We spend so much time drawing lines in the sand instead of getting to know a fellow human being. So much time is spent preserving the wall between "us" and "them," focusing on what keeps us separate instead of what makes us all human, what makes us all divine beings created in the image of the Almighty God of the universe? Flawed creation, by our own doing, yes...but His divine creation nonetheless.

I think if we spent a little more time seeing humanity as God's precious creation, we'd have less time to spend pointing fingers and posting angry, hurtful, and damaging things on our Facebook pages.

What I've found is that the more I interact with people who are different than I (gender, sexuality, religion, race, education, housing situation, mental state), the less I see a "them" and "they" and the more I delight in being an "us." See, it's really easy to judge "them," because they are separate from me. I'm not grouped in with whatever they aren't doing right, whatever is wrong about them. It keeps me clean while allowing me to still cast the judgements. But when it becomes about us, I suddenly am confronted with my own issues, with whatever isn't right about myself. And that's harder to deal with, but that also breeds a space of compassion and empathy, because suddenly we are all humans together, all broken together, and all beautiful together.

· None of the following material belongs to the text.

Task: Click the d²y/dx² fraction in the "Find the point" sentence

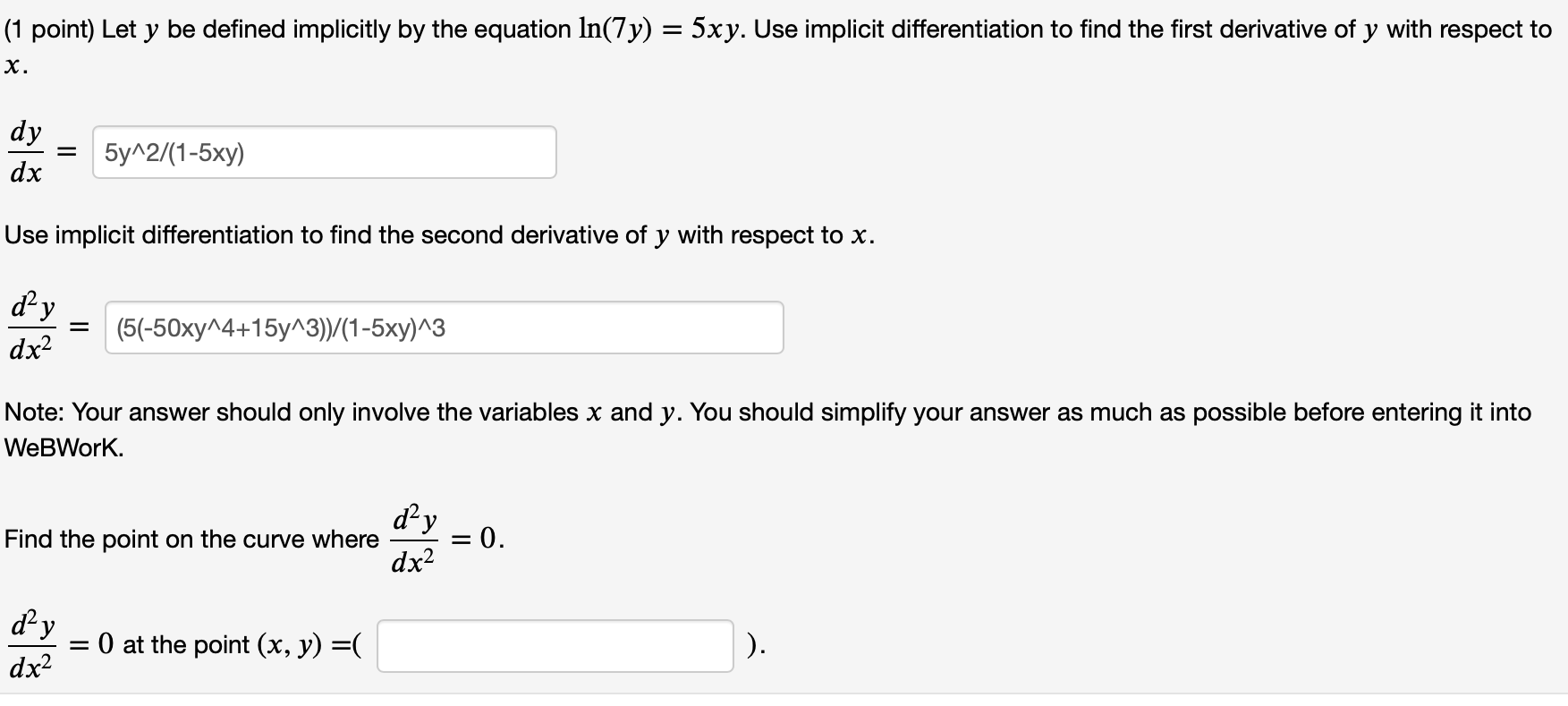Action: click(x=413, y=540)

It's easy to tell people you don't know how they should live, what they should do, what they're doing wrong, and how they should change. And we like to do that. Keep people impersonal, walk up to a stranger on a street corner and tell them to clean up their act and get right with God, stop living this "life of sin." But what I've discovered is when I get to know people, I no longer want to tell them how they should live, what they're doing wrong, and what they need to do to be a better person.

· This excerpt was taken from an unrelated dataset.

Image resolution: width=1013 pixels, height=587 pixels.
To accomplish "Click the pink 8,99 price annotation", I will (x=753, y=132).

I think it is in this space of relationship, of seeing what we have in common rather than our differences, that we see God.

See, when we draw all these lines between "us" and "them," we lose humanity. When young black women, men, and trans individuals are shot by the police and media call them "thugs" and say they deserved it, or ignore peaceful protestors in Baltimore and call all the protests in Ferguson riots. When poverty is criminalized and homelessness is made illegal. When someone on the street corner with a cardboard sign is labeled a lazy drunk undeserving of money who should just pull themselves up by their bootstraps. When someone comes out and is suddenly labeled a "sinner" going to hell...

Jesus didn't put up these walls. He drew designs in the sand and asked the man who was sinless to throw the first stone. And when none could stand blameless and all had walked away, He was still there to kneel down by a naked, shaking, shamed woman and held out His hand to bring her to safety.

When we put up these walls, we miss Jesus.

One of my favorite places in all of Denver is The Network Coffee House. It's a place for my homeless friends to hangout, a safe space to have coffee and relax without fear of the weather or harassment. It's a place to be human. It's where I've learned the most, and where I meet Jesus every week in the face of my broken friends who simply know they are loved. They know they don't deserve it, and they know they are His children.

What I see more and more clearly, the more I interact with the poor and those who, on the outside, look different than me, is that we are truly all the same. We should be united in the fact that we are created in the image of God, the divine in us. And we should be united in the fact that we are all broken, sinful and flawed, the dirt. Dirt and divine, that is who we are. Created out of dust into the image of the Divine. What a beautiful God to create us and love us so spectacularly.

And so as I see it, my job is not to inform people to stop living in sin, God can handle that if He desires. My job is to follow the greatest commandment, to love God, myself, and my neighbor. Because if I love God, I will love myself, as His image-bearer. And I will love my neighbor as myself, for I will see they too are created in the image of God. Beautiful and lovely just as they are.